Post-doctoral researcher Seung Ho Hong with the 24-meter long, 4.3-meter wide flume he and Professor Terry Sturm used for their Hilgard Prize-winning paper on erosion around bridge supports during floods, "Clear Water Abutment Scour in a Compound Channel for Extreme Hydrologic Events." They were able to extend a method of predicting the erosion, known as bridge scour, to situations where the bridge opening is submerged and where floodwaters wash over the bridge. Hong is now an assistant professor at West Virginia University. (Photo: Gary Meek)

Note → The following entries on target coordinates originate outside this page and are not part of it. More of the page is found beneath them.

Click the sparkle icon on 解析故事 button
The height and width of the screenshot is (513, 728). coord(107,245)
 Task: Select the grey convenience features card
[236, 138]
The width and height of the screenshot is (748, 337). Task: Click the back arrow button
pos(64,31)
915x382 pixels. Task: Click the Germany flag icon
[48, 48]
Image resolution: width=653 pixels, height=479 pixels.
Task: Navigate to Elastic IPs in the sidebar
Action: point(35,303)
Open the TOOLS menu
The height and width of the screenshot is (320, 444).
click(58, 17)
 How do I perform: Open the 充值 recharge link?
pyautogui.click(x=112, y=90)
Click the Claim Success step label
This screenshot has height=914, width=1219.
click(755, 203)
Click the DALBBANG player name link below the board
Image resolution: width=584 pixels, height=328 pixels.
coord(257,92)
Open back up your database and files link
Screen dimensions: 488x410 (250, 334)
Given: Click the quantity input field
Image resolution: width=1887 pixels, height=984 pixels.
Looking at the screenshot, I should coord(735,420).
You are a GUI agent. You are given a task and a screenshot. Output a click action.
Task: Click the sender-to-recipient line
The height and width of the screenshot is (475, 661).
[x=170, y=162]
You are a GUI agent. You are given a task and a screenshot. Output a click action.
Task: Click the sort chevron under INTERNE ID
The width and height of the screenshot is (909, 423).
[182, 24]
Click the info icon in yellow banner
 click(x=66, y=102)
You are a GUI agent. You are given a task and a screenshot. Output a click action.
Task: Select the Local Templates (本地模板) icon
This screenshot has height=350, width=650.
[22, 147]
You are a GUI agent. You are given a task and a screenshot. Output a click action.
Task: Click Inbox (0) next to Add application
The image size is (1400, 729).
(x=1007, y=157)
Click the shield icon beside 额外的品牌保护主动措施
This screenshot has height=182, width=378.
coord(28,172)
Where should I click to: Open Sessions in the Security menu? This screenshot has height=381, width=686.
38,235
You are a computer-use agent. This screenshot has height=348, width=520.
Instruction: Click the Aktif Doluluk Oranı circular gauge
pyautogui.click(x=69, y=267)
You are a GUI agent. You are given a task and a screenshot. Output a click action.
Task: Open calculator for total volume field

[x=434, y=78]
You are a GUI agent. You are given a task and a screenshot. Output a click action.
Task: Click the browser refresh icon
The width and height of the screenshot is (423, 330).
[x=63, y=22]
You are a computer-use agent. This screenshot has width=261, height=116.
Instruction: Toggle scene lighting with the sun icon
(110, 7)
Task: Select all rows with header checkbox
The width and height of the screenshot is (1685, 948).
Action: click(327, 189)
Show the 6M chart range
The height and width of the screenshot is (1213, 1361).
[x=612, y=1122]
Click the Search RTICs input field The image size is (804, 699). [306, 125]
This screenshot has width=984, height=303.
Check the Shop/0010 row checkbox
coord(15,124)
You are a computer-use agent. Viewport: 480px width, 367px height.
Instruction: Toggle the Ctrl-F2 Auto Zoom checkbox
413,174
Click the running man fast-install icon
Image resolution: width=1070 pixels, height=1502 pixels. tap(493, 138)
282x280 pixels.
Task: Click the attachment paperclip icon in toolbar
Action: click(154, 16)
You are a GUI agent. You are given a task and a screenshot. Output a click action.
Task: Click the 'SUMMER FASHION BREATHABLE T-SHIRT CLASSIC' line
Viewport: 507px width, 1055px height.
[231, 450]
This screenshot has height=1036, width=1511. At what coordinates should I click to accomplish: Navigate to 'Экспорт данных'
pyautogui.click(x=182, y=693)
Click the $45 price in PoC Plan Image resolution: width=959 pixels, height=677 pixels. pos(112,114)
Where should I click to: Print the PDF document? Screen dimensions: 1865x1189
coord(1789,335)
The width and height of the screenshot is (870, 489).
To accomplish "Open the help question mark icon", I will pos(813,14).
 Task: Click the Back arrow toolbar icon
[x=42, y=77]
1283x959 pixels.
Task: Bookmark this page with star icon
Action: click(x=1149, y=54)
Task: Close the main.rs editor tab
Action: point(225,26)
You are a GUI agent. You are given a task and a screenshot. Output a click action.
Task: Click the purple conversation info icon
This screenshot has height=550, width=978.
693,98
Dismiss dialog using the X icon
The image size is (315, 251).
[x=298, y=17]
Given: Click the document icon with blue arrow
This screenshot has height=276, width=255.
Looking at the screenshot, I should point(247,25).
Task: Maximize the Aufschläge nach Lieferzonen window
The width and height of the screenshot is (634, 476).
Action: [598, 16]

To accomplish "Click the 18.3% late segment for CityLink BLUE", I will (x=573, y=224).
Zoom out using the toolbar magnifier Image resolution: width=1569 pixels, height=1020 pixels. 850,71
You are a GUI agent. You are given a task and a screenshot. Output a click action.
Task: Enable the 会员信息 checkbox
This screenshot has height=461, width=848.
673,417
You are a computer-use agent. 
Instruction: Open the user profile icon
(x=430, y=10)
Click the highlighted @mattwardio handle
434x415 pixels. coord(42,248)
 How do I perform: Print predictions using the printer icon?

Oklahoma's Washita River washes over the Highway 377 bridge in June 2015. Terry Sturm and Seung Ho Hong studied the erosion around a bridge's abutments in this kind of flood situation as well as in situations where the bridge opening is submerged but water does not overtop the bridge. (Photo: Army Corps of Engineers)
Professor Terry Sturm and former Ph.D. student Seung Ho Hong have received a top research award for hydraulic engineering from the American Society of Civil Engineers.
The Karl Emil Hilgard Prize recognizes a superior paper that deals with a problem of flowing water, according to the organization. Sturm and Hong won for a study on predicting the amount of erosion, or scour, around bridge supports during floods.
Along with Cardiff University’s Thorsten Stoesser, they published the paper last year in the Journal of Hydraulic Engineering.
“Currently, no formula for abutment scour is widely applicable, nor has the term itself been distinctly defined, because of difficulties in understanding the complex flow and scouring mechanisms that occur near bridge abutments in compound channels,” the authors wrote.
Their experiment offered “new insights into the turbulence … around an abutment and suggests a framework for evaluating the scour potential of scour-critical bridges,” they wrote. The researchers found they could extend a prediction method used in free-flowing water to situations where floodwaters completely submerge the bridge opening and where they wash over bridges altogether.
Hong is now an assistant professor at West Virginia University after completing his doctorate in 2013 and a post-doctoral researcher position in the School of Civil and Environmental Engineering last year. Stoesser was a faculty member and researcher in the School before he moved to Cardiff.
Hong, Stoesser and Sturm will receive their award in May at the annual meeting of ASCE’s Environmental and Water Resources Institute.